Scott Pilgrim Vs. the World
My first time seeing it, I was alone, and I loved every bit of it. I loved it so much that, the next day, I watched it again with my brothers. It was quirky and weird and funny, and it played off so many perfect video game and comic book devices that I couldn't not fall in love with it. (So far, I've only read the first graphic novel, but I loved that too. Double win!)
The Breakfast Club
First year in college, when I should have been studying for exams, a bunch of us sat around a laptop in a lecture room and watched a movie. This movie. This was during a tough period of my life (see A Bad Seven Months), and it helped me come to terms with myself in a way that I needed about five years beforehand. I felt more secure in who I was. More than that, I felt confident in who I was, for maybe the first time in as long as I can remember. I needed the movie, and the experience, and the people I shared it with.
Ferris Bueller's Day off
Did you ever see a movie that made you want to take a step out of your life for a while? For me, Ferris Bueller was that movie. I can't remember the first time I saw it, because I've seen it so many times since. I've watched it with family, with friends, with family of a friend, drunk and sober, and sometimes I've barely been able to hear it, and every time it made me want a friend like Ferris who could make a day off possible.
Stranger Than Fiction
My favourite Will Ferrell movie isn't a comedy. It's funny, in a way, but it's more charming and romantic and weird than it is funny. It forced me to think about what I write a little more closely, and it made me want to try new things in my life. I revisit it every time I'm feeling a little lost in my writing, and while it doesn't always serve as a therapy session, it does succeed, every time, in making me feel better.
Never Let Me Go
When I needed a story that sought out life, I found Never Let Me Go. I found a story of people who just wanted to live their lives together, against all the odds. It was beautiful and heartbreaking, and I fall in love with it every time I watch it.
Across the Universe
What do you get when you take Beatles songs and make a movie out of them? A pretty damn amazing movie, that's what! We watched it in a friend's house, on a laptop, all of us cramped together in a little room, and when it was over, I wanted to watch it again. (So I bought it, and did.) It has all the psychedelic nonsense you need from the Beatles' later albums, it has pro-peace rallies, and drinking, and bromance, and all the sort of stuff you need to make a movie set in the 60s all the more awesome.
The Rocky Horror Picture Show
Don't even ask me how I heard of it. Somehow, it found its way into my life, perverse and sexual and full of crazy dance numbers, and I never let it go. On the off chance I'm ever out on Halloween night, I request that the Time Warp be played, so I can teach people the dance moves. It takes everyone by surprise. The show even found its way into The Perks of Being a Wallflower, which made the reading and watching all the better, and when Glee did a Rocky Horror episode, complete with soundtrack, it was all I listened to for a long time. (And, you know, sang along to. Every time. In public. Including Touch Me.)

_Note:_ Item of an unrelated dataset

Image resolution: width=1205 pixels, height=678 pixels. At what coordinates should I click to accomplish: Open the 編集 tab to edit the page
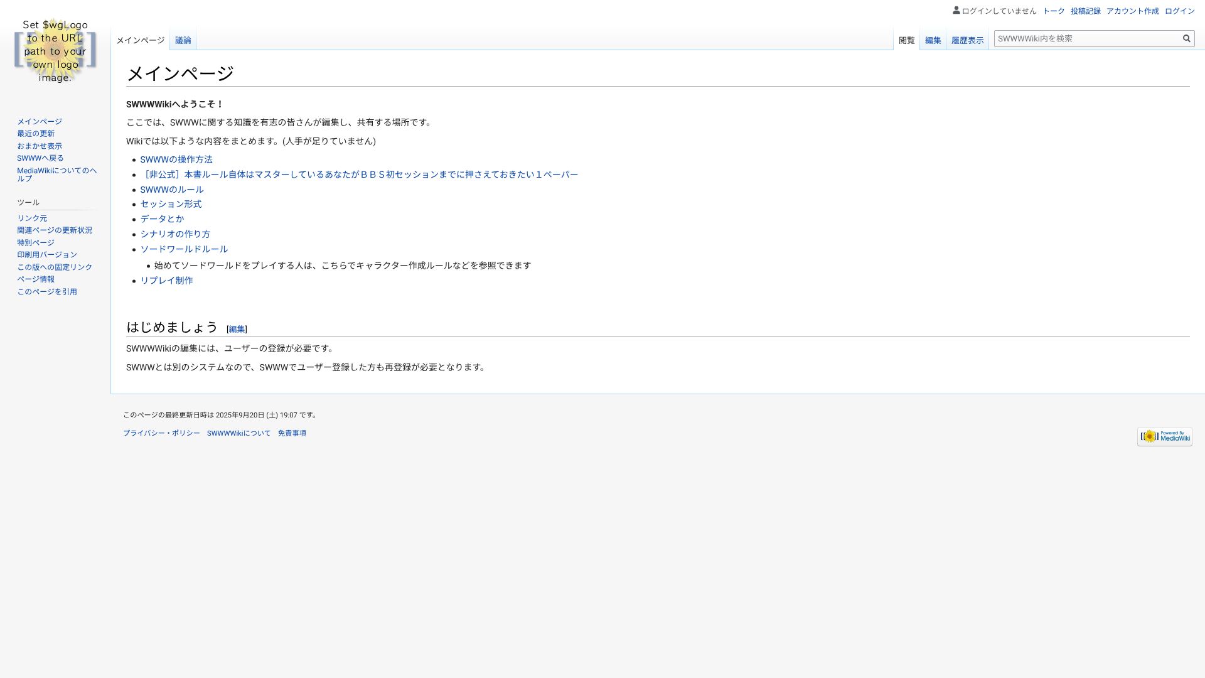(933, 40)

New to the list, after a salivating viewing experience a few weeks ago, is Chef. It's all about what it says in the title - a chef. Specifically, one who loves to cook real authentic food. And he drives a food truck. And makes amazing sandwiches. And between the outright food porn and the score, I came out of the movie feeling more upbeat and thrilled with life than I ever have.

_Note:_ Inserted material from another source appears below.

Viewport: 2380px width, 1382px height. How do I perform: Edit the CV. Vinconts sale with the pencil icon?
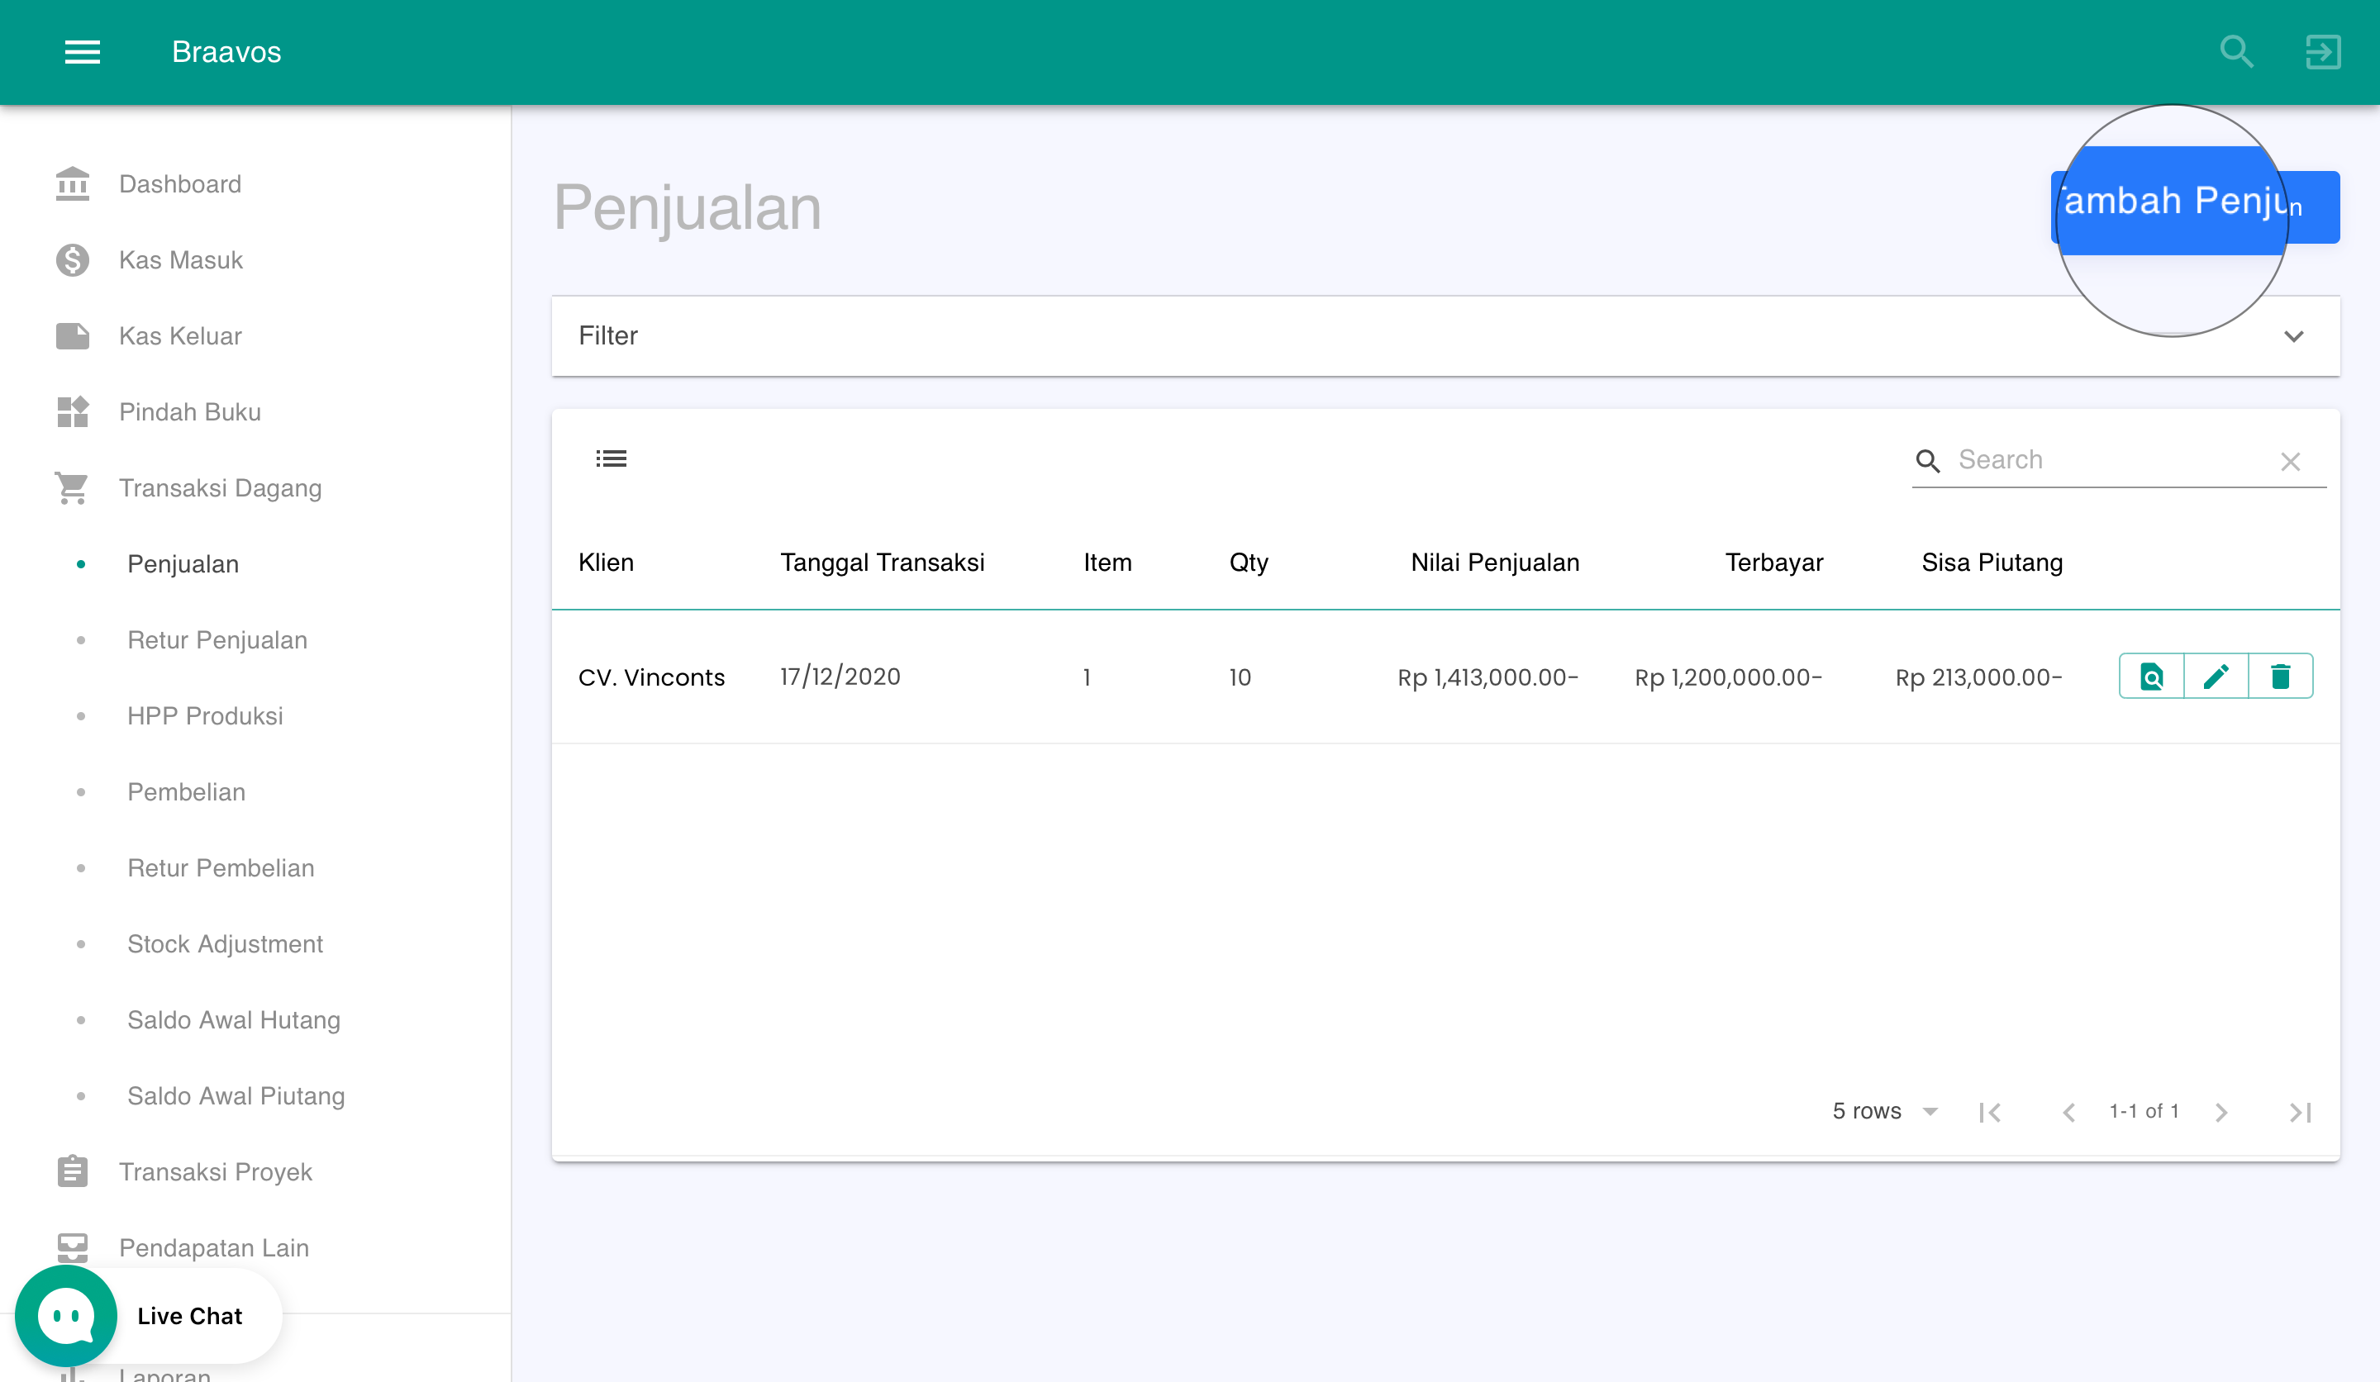(x=2217, y=676)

Yep, the Jason Segel one. When I watched it, I was reminded of an experience that no one should ever truly forget - my childhood. It felt like being a kid again, sitting in the cinema, laughing out loud and not caring whether anyone was judging me. It was upbeat, hilarious, and released a soundtrack that I still listen to to this day. (I even ended up watching old Muppet movies afterwards, and getting two mugs from the Disney Store in Dublin.)
Ending on a darker note, we have Seven, the crime-thriller with a series of murders, each based on one of the seven deadly sins. It was disturbing when I first watched it, and it stuck with me. Years later, then, when I was writing my undergrad. research paper, I had something I could use as part of my research, as a primary text I could study. It was one of several saving graces that made the paper more enjoyable to write overall.